• À faire:
[a] Dans le texte sur les livres coloniaux pour la jeunesse, relevez tous les titres d’ouvrages de Richard Millet qui y figurent.
[b] Extrayez du texte sur les livres coloniaux pour la jeunesse la partie qui s’ouvre sur les mots contenant "Dans ma bibliothèque" et se termine par "petite vermillon, 2005).".

• Texte fourni:
= = = =

L’île n’est pas nommée, « une petite île de l’Océanie ». Jack, 9 ans, le fils du gouverneur quitte l’Europe pour l’île. L’auteur écrit l’histoire comme un conte. On pense à Boucle d’or et les trois ours. La forêt est interdite à cause des « sauvages anthropophages ». Le stéréotype du cannibalisme joue comme élément séducteur. L’enfant veut aller voir. La transgression lui fait découvrir des enfants colorés, gracieux, habillés de plumes et de perles, ils parlent français avec l’accent des îles. Jack est fasciné par le roi, son singe et son perroquet ; il rejoindra la maison paternelle dans la pirogue royale, il n’a pas été mangé par les sauvages… Les livres écrits et illustrés pour les enfants sont, pour la plupart, moins chargés d’idéologie colonialiste. Les auteurs ne se prennent pas au sérieux comme les écrivains théoriciens et propagandistes, ils ne songent pas d’abord à délivrer un message en faveur de la colonisation. Les auteurs n’échappent pas à l’emprise de cette idéologie, mais ils sont davantage occupés à distraire l’enfant lecteur, à lui faire découvrir dans la fantaisie et le merveilleux, l’autre contemporain, semblable et différent, le petit étranger, la petite étrangère qui pourraient devenir un ami, une amie. La mièvrerie est un risque mais on est surpris, souvent, par l’originalité de l’approche du lointain et par l’humour des images. Il me semble qu’une autre lecture de nombreux libres pour la jeunesse concernant les colonies s’impose aujourd’hui, délestée du sectarisme des années 1968-70 et suivantes. De même, pour le regard porté sur la production d’images, photographies, cartes postales de la période coloniale. C’est pourquoi la réédition de Femmes d’Afrique du Nord 1885-1930 (ed. Bleu autour, 2006) augmentée du texte de l’historienne de la prostitution coloniale, Christelle Taraud, me paraît nécessaire et salutaire. Que notre regard en ce troisième millénaire ne soit pas borné comme il a pu l’être si longtemps. J’attends donc avec impatience le livre que prévoit Patrice Rötig, l’éditeur de Bleu autour (qui devrait avoir très bientôt son site) : Africaines, cartes postales 1885-1930 avec des cartes de la collection de Lynne Thornton, experte en peinture orientaliste.

Dans ma bibliothèque portative de voyage, j’avais emporté La princesse de Clèves, l’un de mes livres fétiches. Je n’ai lu que La Comtesse de Tende de la même Madame de La Fayette, une ébauche de roman.

Et puis aussi de Richard Millet, dont j’aime infiniment L’amour des trois sœurs Piale, Un balcon à Beyrouth, précédé de Beyrouth ou la séparation, édition revue et corrigée (La table ronde, la petite vermillon, 2005).

 

3 janvier 2007

Un balcon à Beyrouth de Richard Millet. Jean Pélégri, les mots de l’amitié.

= = = =

Entrées de pointage de mots et d’éléments:
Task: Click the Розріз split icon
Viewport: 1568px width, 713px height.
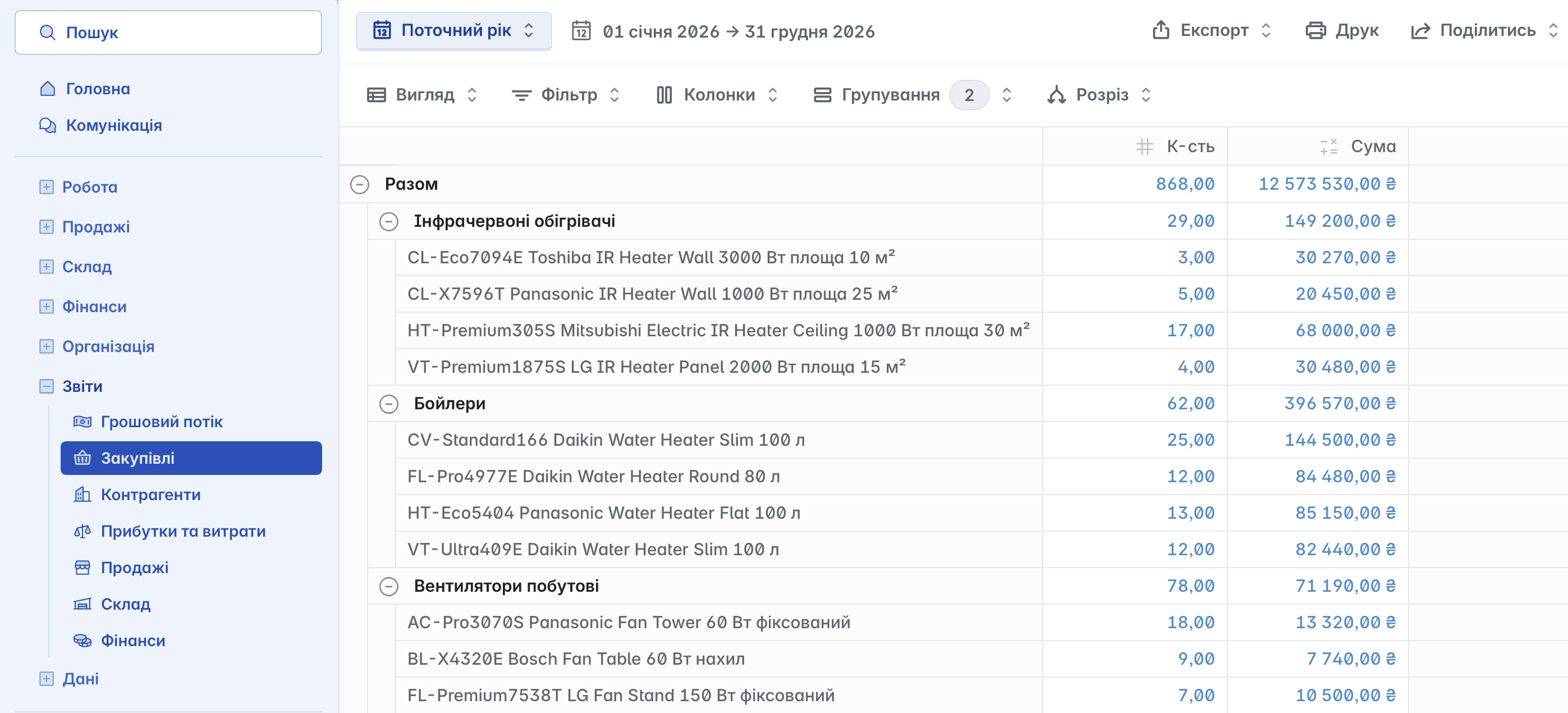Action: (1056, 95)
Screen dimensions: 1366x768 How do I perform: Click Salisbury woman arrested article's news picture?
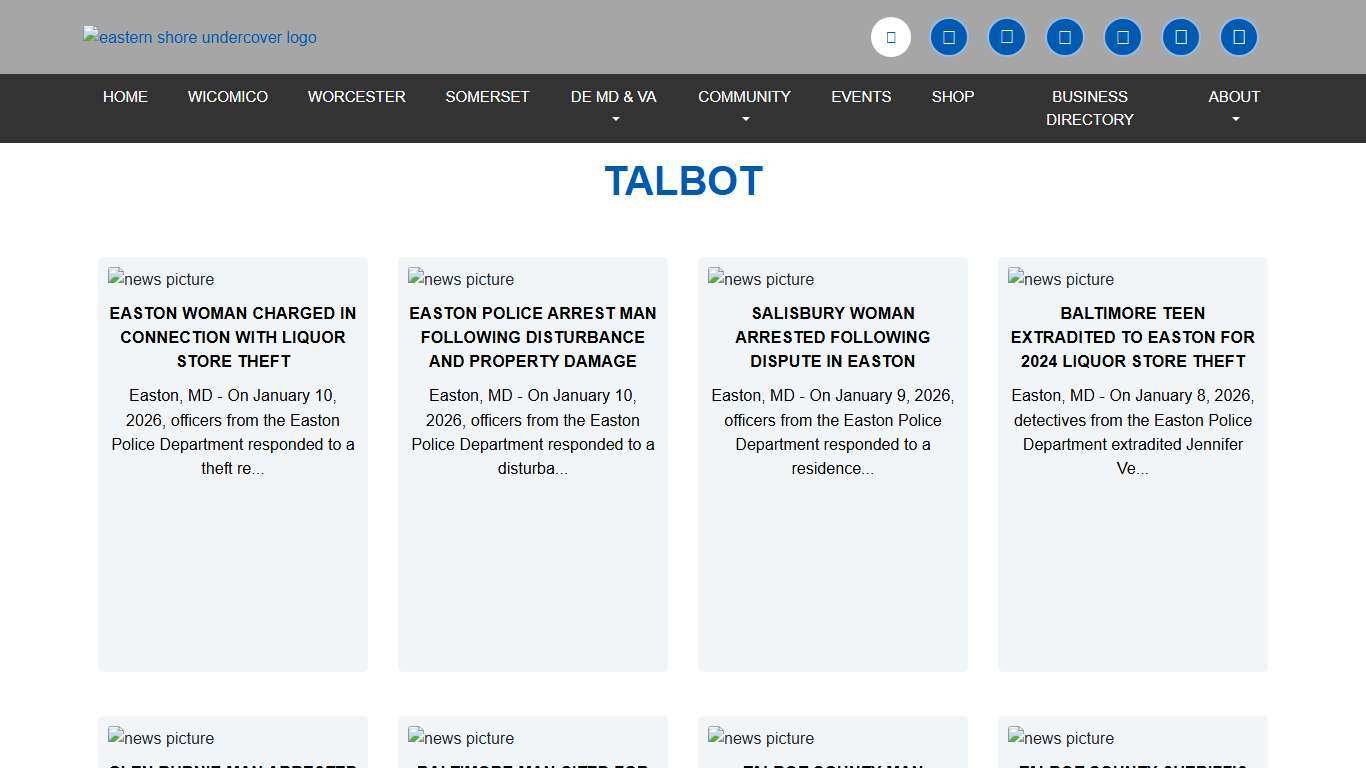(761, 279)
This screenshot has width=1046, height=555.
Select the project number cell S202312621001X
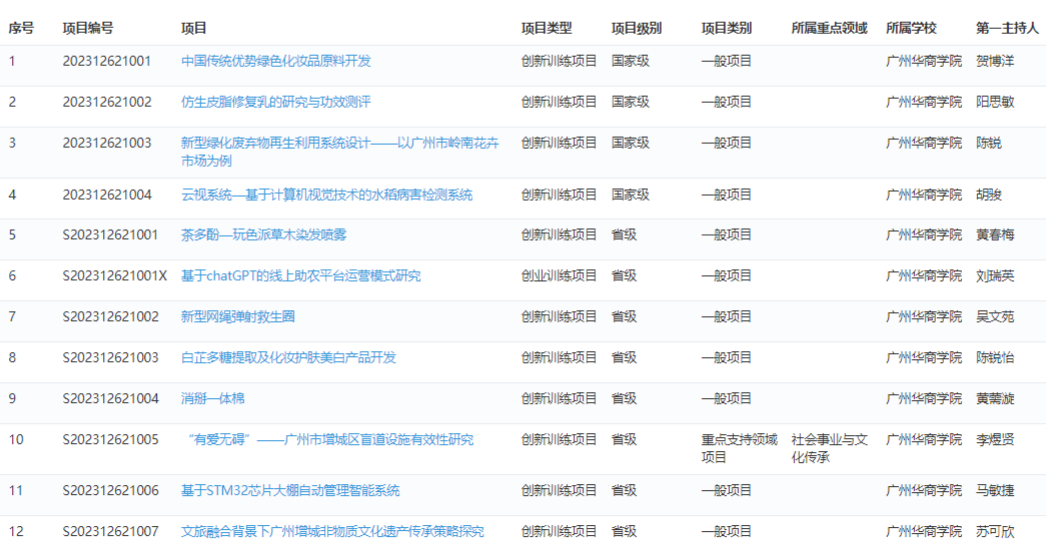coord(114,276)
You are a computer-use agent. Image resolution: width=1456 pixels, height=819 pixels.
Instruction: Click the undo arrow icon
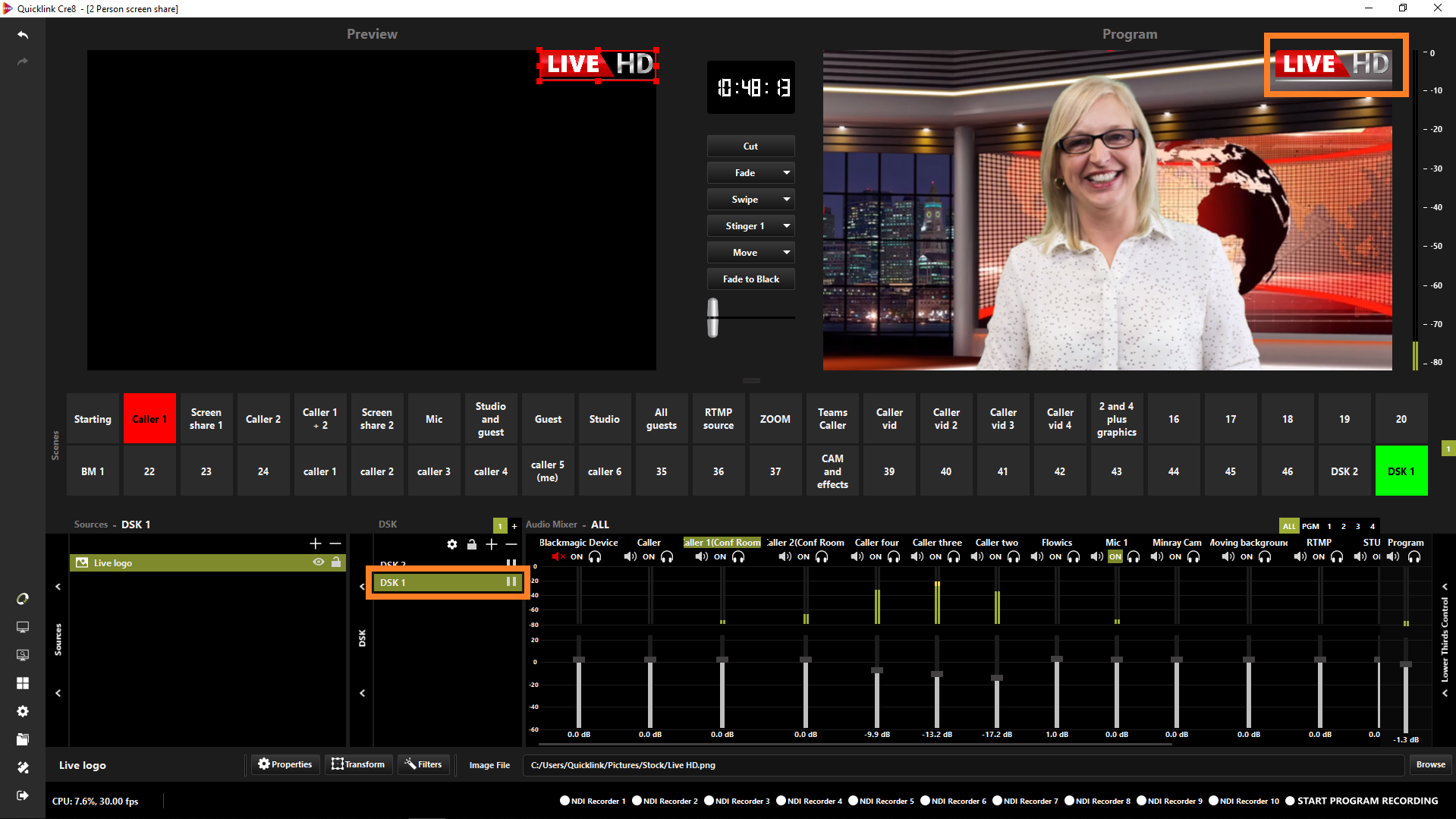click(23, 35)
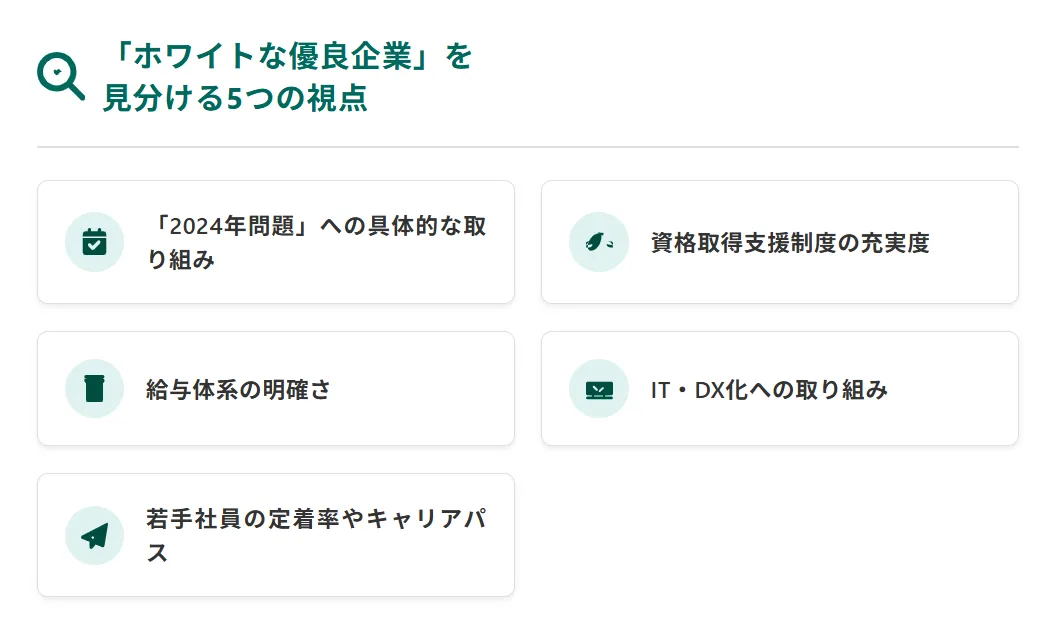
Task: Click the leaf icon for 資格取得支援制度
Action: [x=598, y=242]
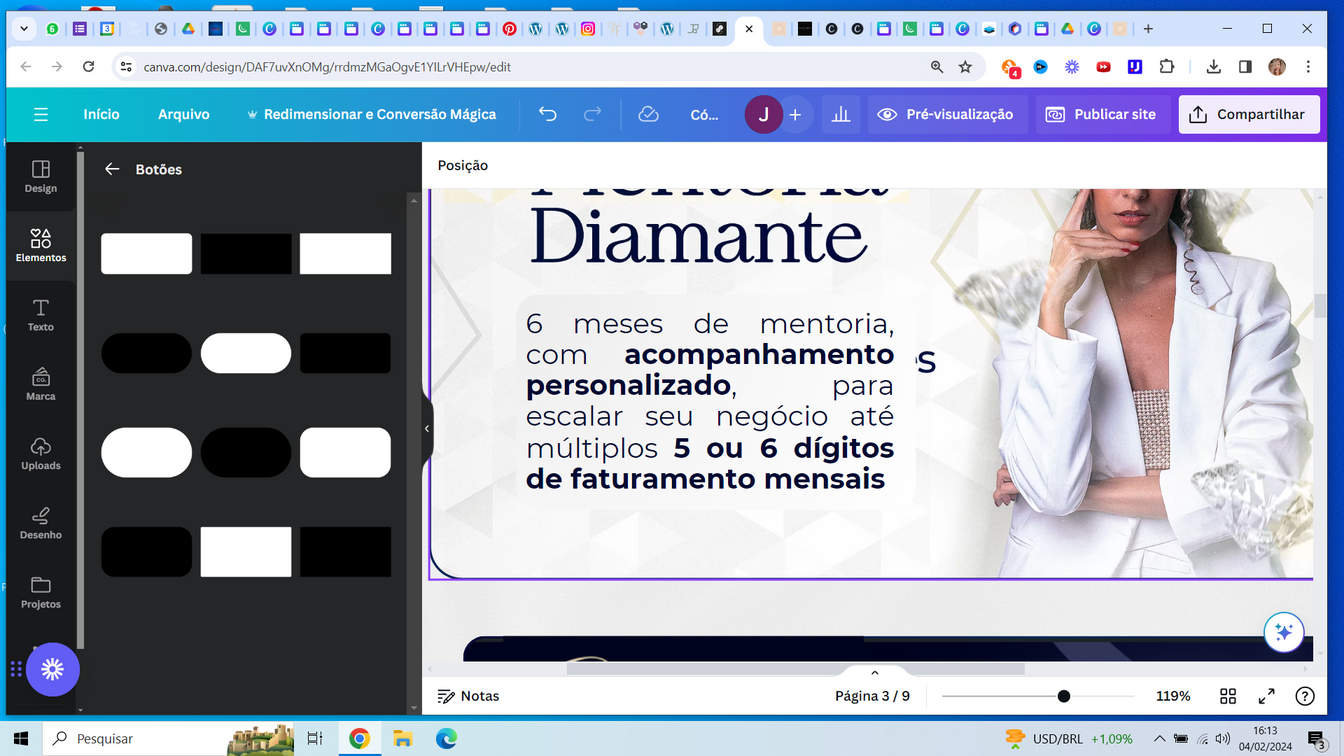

= = = =

• Solutions par tâche:
[a]
- L’amour des trois sœurs Piale
- Un balcon à Beyrouth
- Beyrouth ou la séparation

[b]
Dans ma bibliothèque portative de voyage, j’avais emporté La princesse de Clèves, l’un de mes livres fétiches. Je n’ai lu que La Comtesse de Tende de la même Madame de La Fayette, une ébauche de roman.

Et puis aussi de Richard Millet, dont j’aime infiniment L’amour des trois sœurs Piale, Un balcon à Beyrouth, précédé de Beyrouth ou la séparation, édition revue et corrigée (La table ronde, la petite vermillon, 2005).